◆ **TEXT SECTION**
Supporters of Syria's President Bashar al-Assad shout slogans in Syria's northern city of Aleppo, March 27, 2011
Supporters of Syria's President Bashar al-Assad shout slogans in Syria's northern city of Aleppo, March 27, 2011

Anti-government protesters are calling for continued strikes as the country awaits an official address on the crisis soon by President Bashar al Assad. Analysts are expecting the president to announce an end to a decades-old emergency law.

In the northern port city of Latakia, streets were quiet as schools and businesses remained closed following a weekend of violence. Funerals of some of those killed in shootings Saturday were due to be buried Monday.

Syrian government TV accused foreign powers of inciting the recent wave of popular protests across the country and complained that Western media were exaggerating the extent of the unrest. Foreign journalists have been arrested, expelled, and several remain unaccounted for.

Witnesses reported that Syrian security forces fired tear gas Monday at thousands of demonstrators chanting anti-government slogans in the southern city of Daraa. Other witnesses claimed that security forces fired live ammunition, but Syrian TV denied the charges.

The TV also broadcast the testimonies of dozens of citizens vowing support for Assad. Several complained that Arab satellite TV channels were distorting news of protests and unrest in their country. One man even accused the U.S. and Israel of inciting recent unrest.

◆ **REQUIREMENTS**
In the report on unrest in Syria, what do analysts expect President Bashar al Assad to announce?

◆ **DATASET ENTRIES**
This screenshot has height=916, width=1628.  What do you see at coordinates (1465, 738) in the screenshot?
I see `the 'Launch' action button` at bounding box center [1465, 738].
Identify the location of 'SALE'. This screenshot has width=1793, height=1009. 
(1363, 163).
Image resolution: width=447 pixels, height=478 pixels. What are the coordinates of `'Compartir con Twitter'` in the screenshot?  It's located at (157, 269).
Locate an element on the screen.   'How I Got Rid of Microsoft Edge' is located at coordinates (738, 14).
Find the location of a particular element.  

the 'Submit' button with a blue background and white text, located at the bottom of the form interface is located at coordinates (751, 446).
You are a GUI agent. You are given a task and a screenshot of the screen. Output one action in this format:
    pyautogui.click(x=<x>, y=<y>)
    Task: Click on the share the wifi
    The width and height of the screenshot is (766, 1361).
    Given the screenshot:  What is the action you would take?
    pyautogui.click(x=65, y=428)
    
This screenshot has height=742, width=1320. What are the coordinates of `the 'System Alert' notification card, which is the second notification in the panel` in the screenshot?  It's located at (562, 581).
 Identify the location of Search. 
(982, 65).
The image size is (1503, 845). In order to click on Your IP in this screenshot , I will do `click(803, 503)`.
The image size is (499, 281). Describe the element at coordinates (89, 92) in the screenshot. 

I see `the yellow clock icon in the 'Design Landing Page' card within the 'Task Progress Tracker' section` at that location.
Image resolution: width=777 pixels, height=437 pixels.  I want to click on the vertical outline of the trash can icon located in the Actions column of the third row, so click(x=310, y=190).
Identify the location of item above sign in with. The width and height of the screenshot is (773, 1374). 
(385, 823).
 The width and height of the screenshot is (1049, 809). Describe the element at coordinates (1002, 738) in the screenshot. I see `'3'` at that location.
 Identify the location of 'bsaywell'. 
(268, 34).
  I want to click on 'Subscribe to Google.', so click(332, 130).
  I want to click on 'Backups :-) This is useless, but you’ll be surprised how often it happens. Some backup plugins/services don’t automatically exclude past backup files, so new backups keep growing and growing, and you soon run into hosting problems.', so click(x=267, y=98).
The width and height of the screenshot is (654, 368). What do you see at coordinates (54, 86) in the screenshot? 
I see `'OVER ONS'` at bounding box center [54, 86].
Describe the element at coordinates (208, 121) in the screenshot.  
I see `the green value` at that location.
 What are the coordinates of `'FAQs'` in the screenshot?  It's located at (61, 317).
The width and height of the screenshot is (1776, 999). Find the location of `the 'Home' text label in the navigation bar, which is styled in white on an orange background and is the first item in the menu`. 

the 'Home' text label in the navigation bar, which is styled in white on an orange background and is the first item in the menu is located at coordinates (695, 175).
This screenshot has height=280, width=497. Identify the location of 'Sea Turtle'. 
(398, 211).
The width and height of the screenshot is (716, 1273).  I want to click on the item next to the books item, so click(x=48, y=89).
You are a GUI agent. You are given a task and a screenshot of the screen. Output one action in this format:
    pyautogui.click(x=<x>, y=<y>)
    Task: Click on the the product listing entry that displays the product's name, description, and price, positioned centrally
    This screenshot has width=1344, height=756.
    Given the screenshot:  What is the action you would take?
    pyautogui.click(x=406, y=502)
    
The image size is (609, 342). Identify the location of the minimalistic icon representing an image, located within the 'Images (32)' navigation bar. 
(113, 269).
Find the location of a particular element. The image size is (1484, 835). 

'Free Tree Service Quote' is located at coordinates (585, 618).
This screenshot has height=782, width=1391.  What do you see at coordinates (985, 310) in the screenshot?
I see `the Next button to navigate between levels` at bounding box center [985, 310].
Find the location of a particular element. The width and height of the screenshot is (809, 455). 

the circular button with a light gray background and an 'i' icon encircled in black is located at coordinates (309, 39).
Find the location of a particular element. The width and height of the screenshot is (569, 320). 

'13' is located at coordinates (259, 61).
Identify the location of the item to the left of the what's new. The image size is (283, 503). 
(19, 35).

◆ **RESPONSE TO THIS TASK**
An end to a decades-old emergency law.